[Stored data entries]
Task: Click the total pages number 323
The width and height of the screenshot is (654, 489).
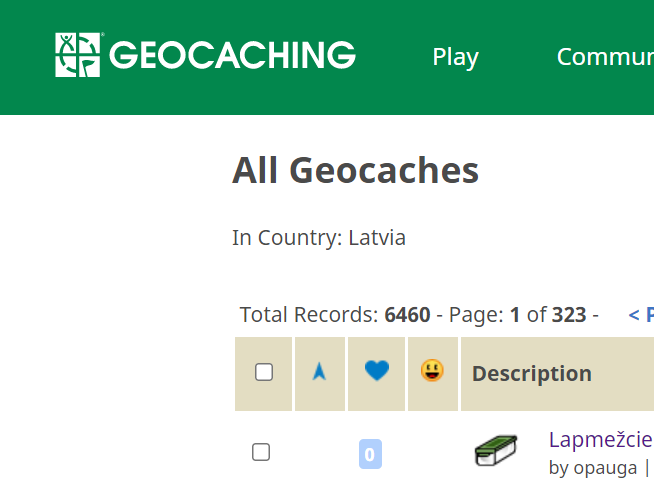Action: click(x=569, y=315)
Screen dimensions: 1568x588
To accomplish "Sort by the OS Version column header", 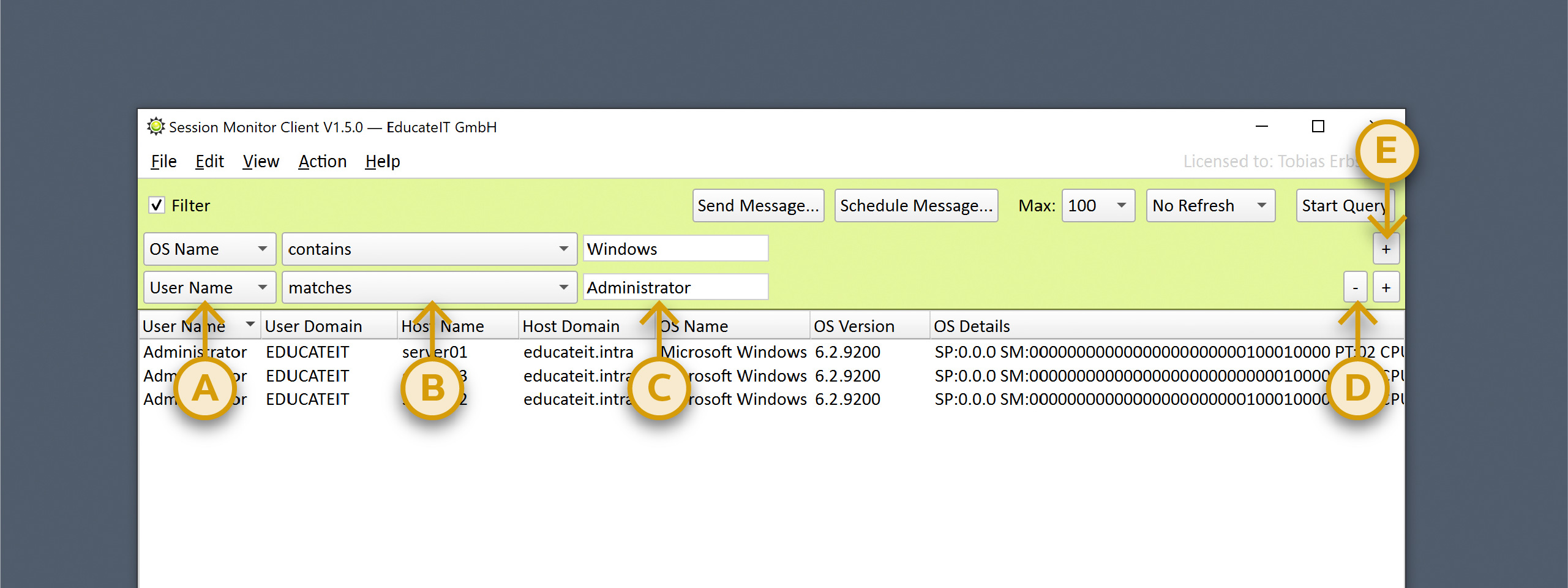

What you are asked to do ▸
Nothing but the pictures should be left out when the records are retyped exactly.

Final answer ▸
Task: Click the total pages number 323
The width and height of the screenshot is (654, 489).
Action: click(x=569, y=315)
Screen dimensions: 1568x588
To accomplish "Sort by the OS Version column header", 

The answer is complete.